╭──
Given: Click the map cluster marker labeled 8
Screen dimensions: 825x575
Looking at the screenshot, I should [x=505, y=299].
╰──
╭──
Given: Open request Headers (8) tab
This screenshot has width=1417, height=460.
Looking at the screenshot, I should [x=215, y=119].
╰──
╭──
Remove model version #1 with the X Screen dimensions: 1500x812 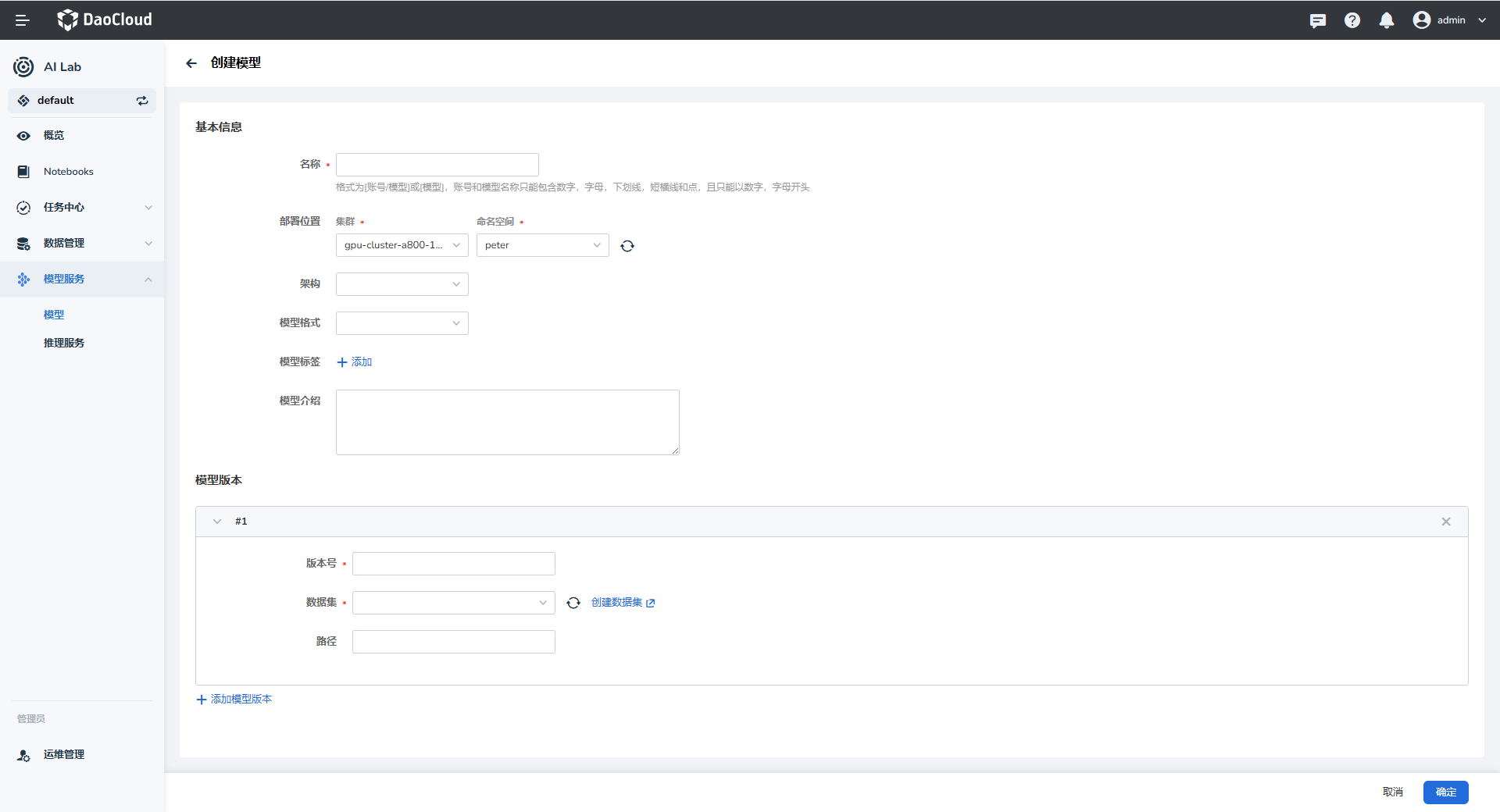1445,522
╰──
■ What needs to be done
If a line of the data above contains "Given", copy it out.

■ Answer box
Given: Click the map cluster marker labeled 8
Given: Open request Headers (8) tab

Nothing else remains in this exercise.